Pour ce qui concerne les forces aériennes, il y a surveillance et protection d'un espace aérien commun, avec compétence de tir par l'autorité nationale compétente, donc souveraineté protégée.
Pour ce qui concerne la police, le principe, c'est que chacun exerce ses compétences sur son territoire, et il n'y aura pas d'échange de forces de police entre la Suisse et la France. La sécurité sera garantie par chacun des pays sur son territoire respectif, comme l'indique l'Accord relatif à la coopération en matière policière en vigueur auquel j'ai fait allusion tout à l'heure.
Pour ce qui concerne la sécurité des délégations étrangères, il y a là détachement d'agents de liaison pour les escortes. Chacun fait cela avec l'aide de l'autre.
Pour ce qui concerne le lac, il y a une extension limitée des prérogatives d'intervention des polices françaises qui est justifiée par leur capacité d'intervention. Nous ne sommes pas capables de surveiller le lac seuls du côté suisse.
Je voudrais maintenant en arriver à la question financière. L'accord règle la question financière de la façon suivante: la responsabilité financière principale est reconnue par la France, avec un plafond fixé à 18 millions de francs suisses. Il est important que cette responsabilité principale puisse être affirmée; la France se déterminera sur la base d'une facture détaillée que nous lui remettrons.

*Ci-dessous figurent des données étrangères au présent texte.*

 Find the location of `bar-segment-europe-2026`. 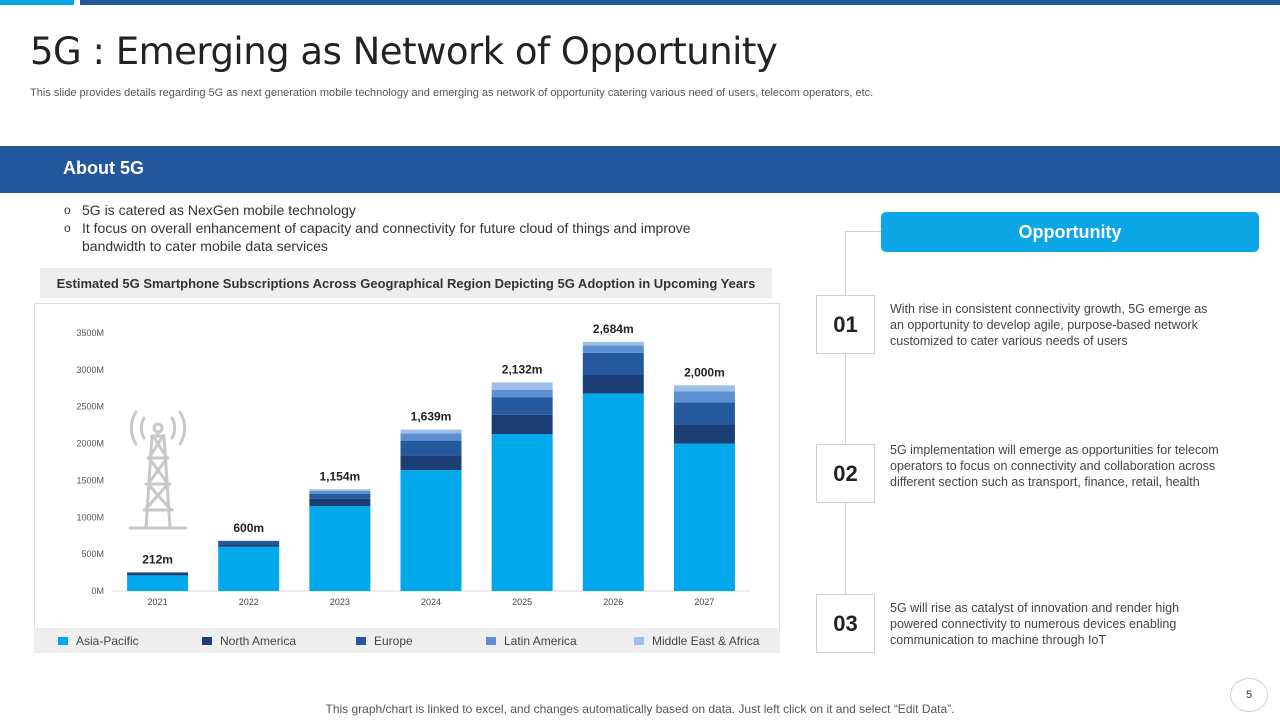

Il est faux d'affirmer que les contribuables paieront une énorme facture liée à ce sommet. Le total de la facture est de 25 millions de francs. Dans ces 25 millions de francs, il y a le remboursement de l'engagement des forces de police supplémentaires de trois cantons pour le G8. Pour le reste, les cantons font leur travail normal. Et il y a le paiement de la police intercantonale pour un total de 19,8 millions de francs. Pour le reste, ce sont des frais liés à la Confédération, des frais liés à l'engagement des forces militaires pour 3,6 millions de francs, et des frais liés à l'engagement de gardes-frontière pour 1,6 million de francs. Sur ce total, la France s'engage à rembourser 18 millions de francs suisses. Nous ne pouvions quand même pas demander à la France de rembourser des frais que nous n'avons pas!
Pour ce qui concerne l'article 10, chaque Etat répond des dommages causés aux personnes et aux biens sur son territoire national. Cela aussi est logique dans le cadre de tels accords, puisque la responsabilité des manifestations et de la prise en charge des manifestations est du côté des forces de police concernées, et qu'il n'y a pas d'engagement de forces de police étrangères sur notre territoire. Par conséquent, les conséquences et les dommages causés aux biens et aux personnes seront pris en charge par les Etats respectifs.
J'ajoute que la France prendra à sa charge - elle l'a fait tout à fait spontanément - les frais de transport et les frais [PAGE 465] d'hébergement de certaines délégations étrangères résidant en Suisse.
Si on veut que cette manifestation puisse se dérouler dans le calme, avec une protection suffisante des personnes, je crois qu'il faut accepter cet accord. Cet accord fixe un cadre à la coopération des trois cantons, de la Confédération et de la France. Il est important que ce cadre existe. Il est important que les principes soient posés et qu'on ne puisse pas faire n'importe quoi dans le cadre de la protection des personnes et de la sécurité liées au G8.
Pour garantir la liberté d'expression et pour garantir la sécurité des gens, je vous demande vraiment de rejeter les propositions de non-entrée en matière et d'accepter cet accord.